We now have another example of someone producing very good information and then failing to learn the obvious lesson. Catherine Rampell of the New York Times wrote about how politicians used to be much more willing to increases taxes. 

She obviously wants readers to conclude that bad, mean, wicked Republicans are being too dogmatic because they won’t agree to big tax hikes. But the chart she prepared tells a completely different story. The only budget agreement that actually produced a balanced budget was the 1997 deal, and that deal contained tax cuts rather than tax increases! 

But don’t believe me. Click link below to look at her chart. 

I suppose I also should say that her chart is misleading because it accepts the dishonest Washington definition that a “spending cut” occurs any time politicians increase spending by less than previously planned. 

And even if one uses that dishonest definition, the make-believe spending cuts usually evaporate very rapidly. The tax increases, unfortunately, are far more durable. And the net result is higher spending and oftentimes more red ink. 

But even with those two big methodological shortcomings, her chart is a strong argument that tax increases don’t work.

▶ Supplied material:
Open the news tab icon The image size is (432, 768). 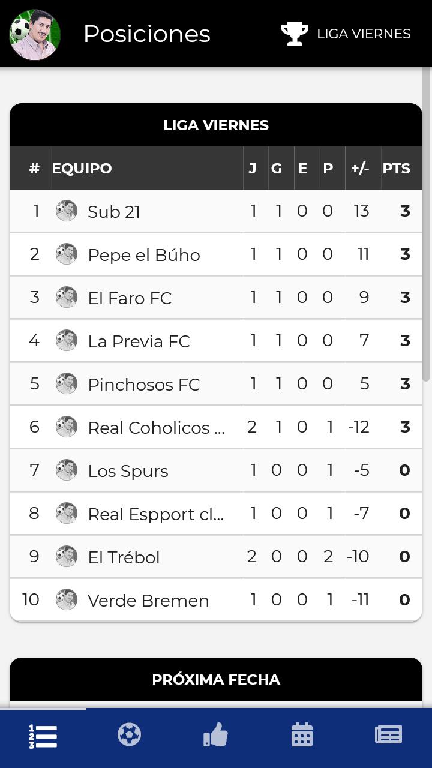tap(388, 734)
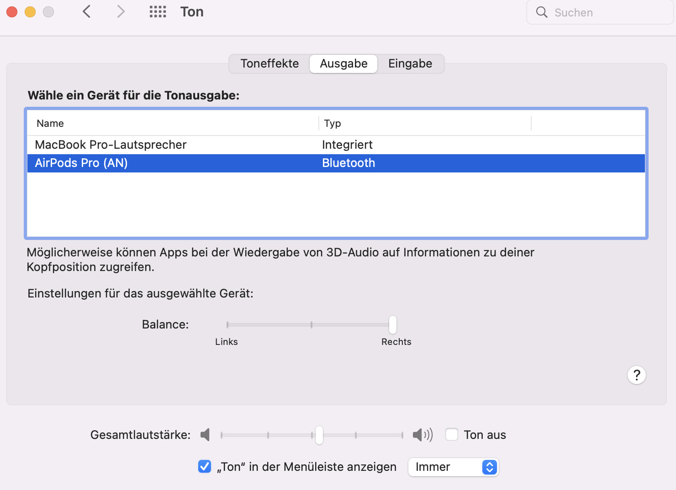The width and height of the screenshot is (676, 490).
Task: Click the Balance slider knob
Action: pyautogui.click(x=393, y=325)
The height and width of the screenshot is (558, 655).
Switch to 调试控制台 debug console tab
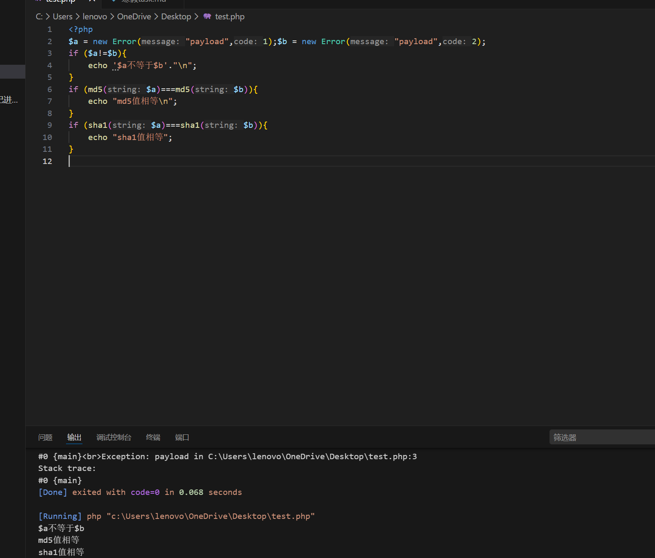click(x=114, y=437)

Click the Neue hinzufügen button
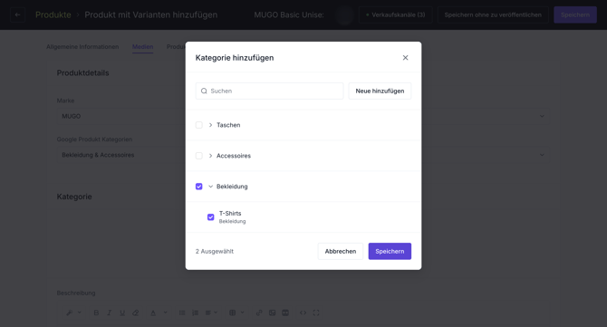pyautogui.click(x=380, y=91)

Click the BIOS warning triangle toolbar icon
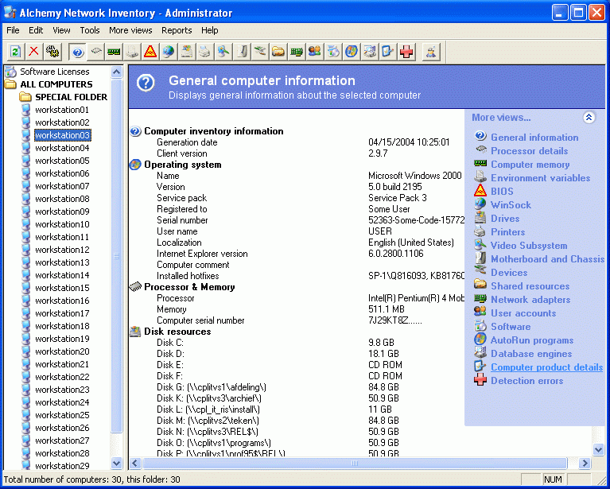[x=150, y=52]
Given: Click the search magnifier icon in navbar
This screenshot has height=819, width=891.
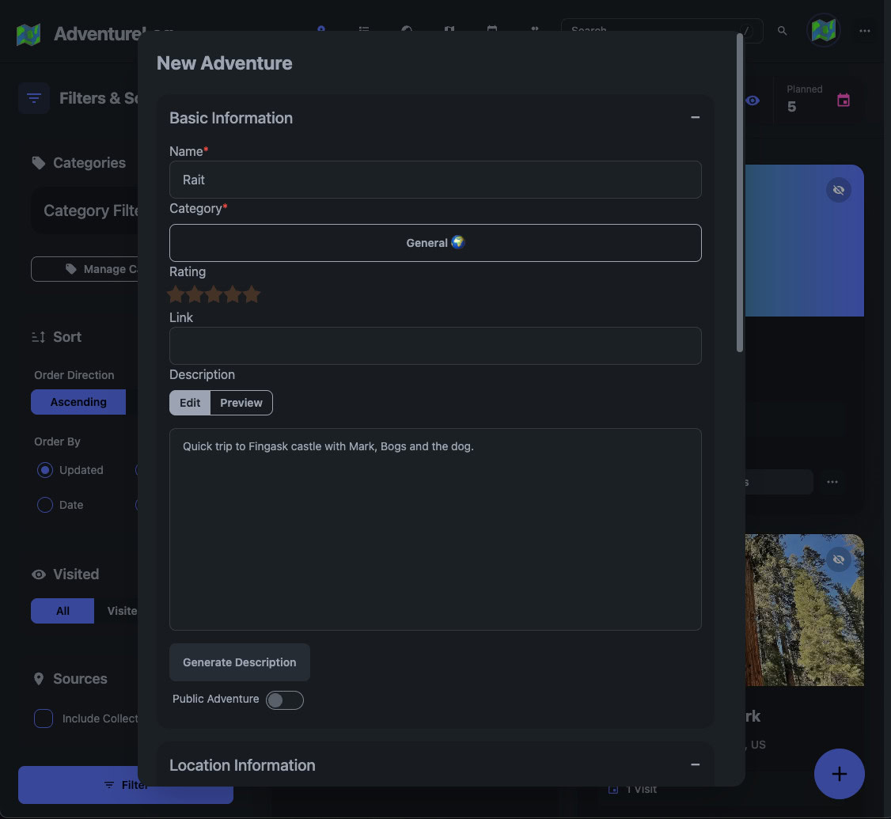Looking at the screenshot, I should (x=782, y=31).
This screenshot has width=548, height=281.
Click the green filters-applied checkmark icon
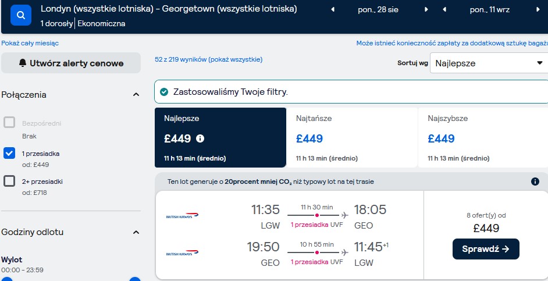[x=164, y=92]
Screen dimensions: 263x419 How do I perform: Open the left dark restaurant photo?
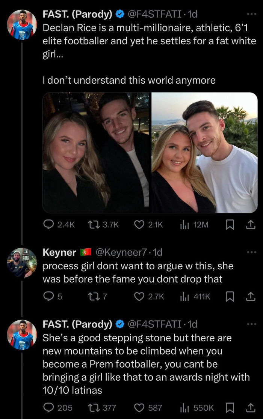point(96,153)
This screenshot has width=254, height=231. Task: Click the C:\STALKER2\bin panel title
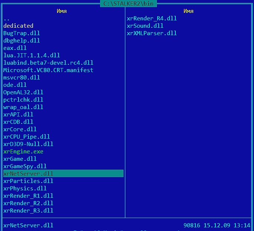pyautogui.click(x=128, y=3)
* * *
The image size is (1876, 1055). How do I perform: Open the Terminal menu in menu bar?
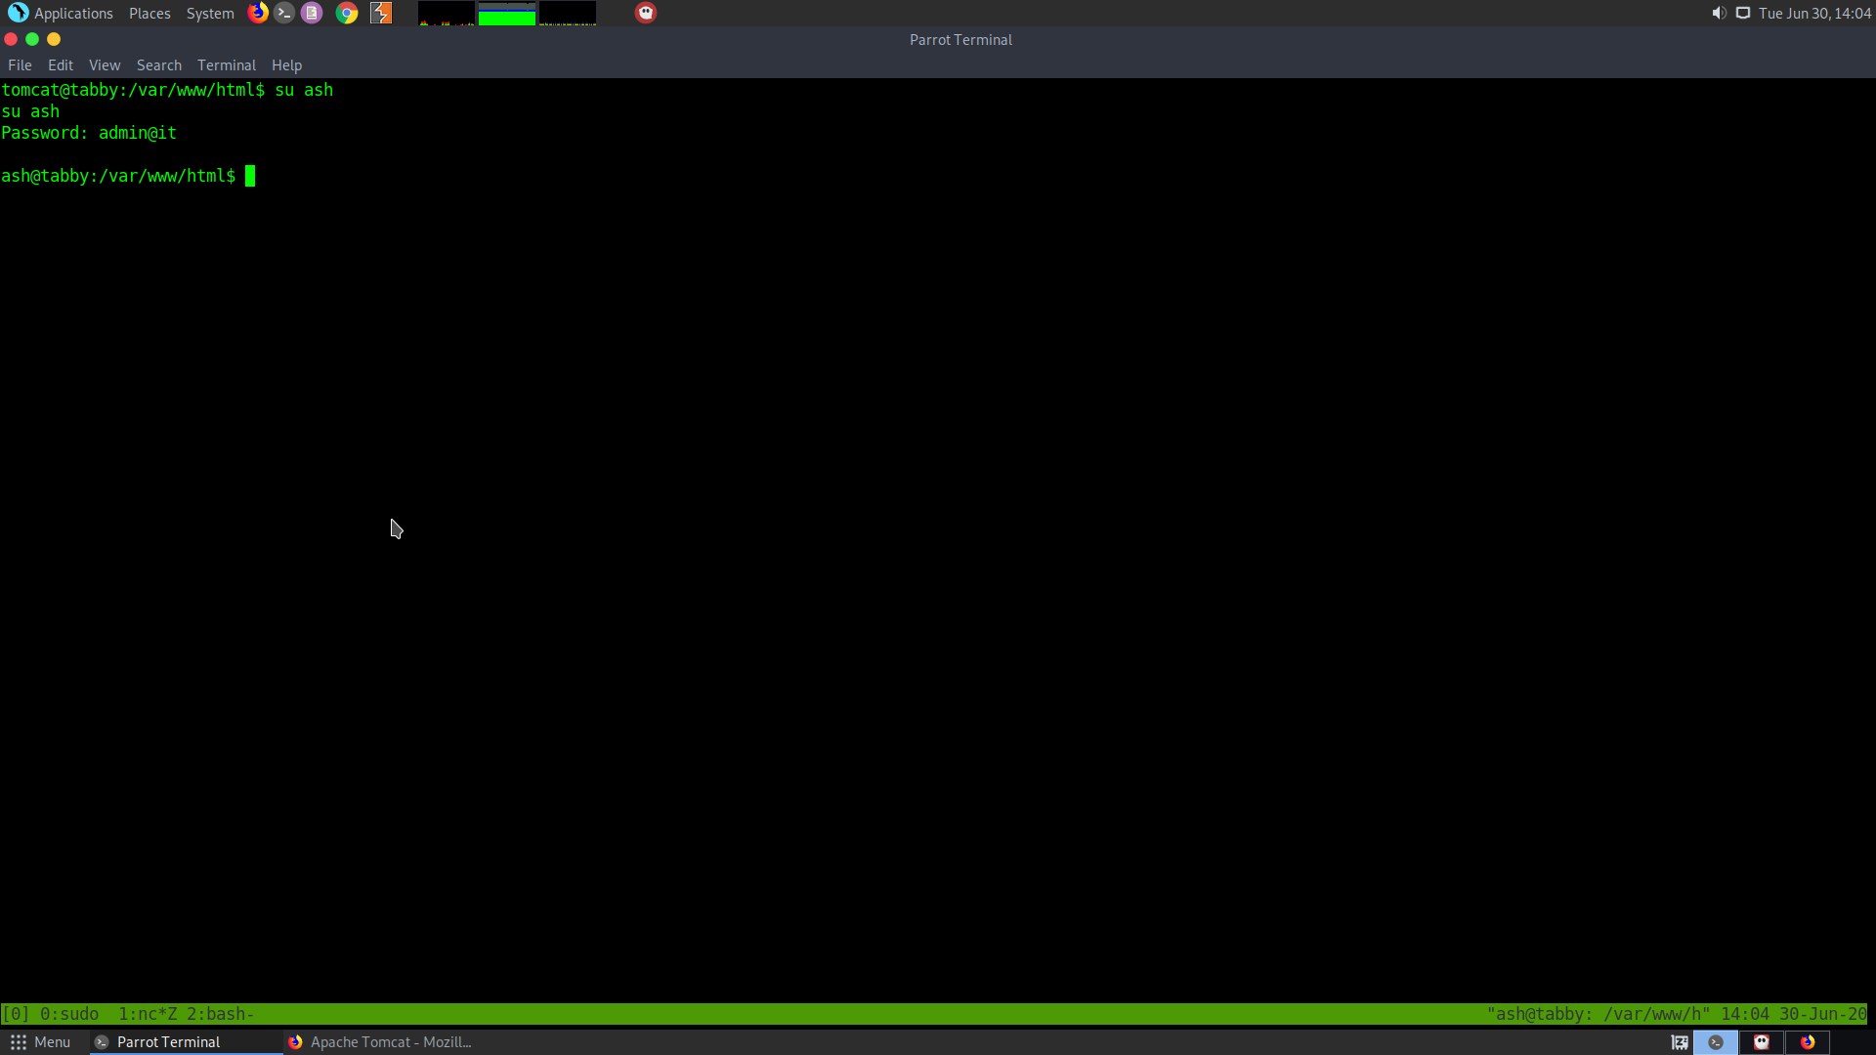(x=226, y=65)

▶ Prompt 1:
In the piece on tax increases, rewrite the part that opens with the words containing "We now have" and closes with "than tax increases!", changing "budget agreement" to "budget deal".
▶ Prompt 2:
Answer these questions from the piece on tax increases:
(a) Which newspaper does Catherine Rampell write for?
(b) In what year was the only budget deal that actually produced a balanced budget?
(c) What usually happens to the make-believe spending cuts?

▶ Expected answer 1:
We now have another example of someone producing very good information and then failing to learn the obvious lesson. Catherine Rampell of the New York Times wrote about how politicians used to be much more willing to increases taxes. 

She obviously wants readers to conclude that bad, mean, wicked Republicans are being too dogmatic because they won’t agree to big tax hikes. But the chart she prepared tells a completely different story. The only budget deal that actually produced a balanced budget was the 1997 deal, and that deal contained tax cuts rather than tax increases!

▶ Expected answer 2:
(a) The New York Times.
(b) 1997.
(c) They usually evaporate very rapidly.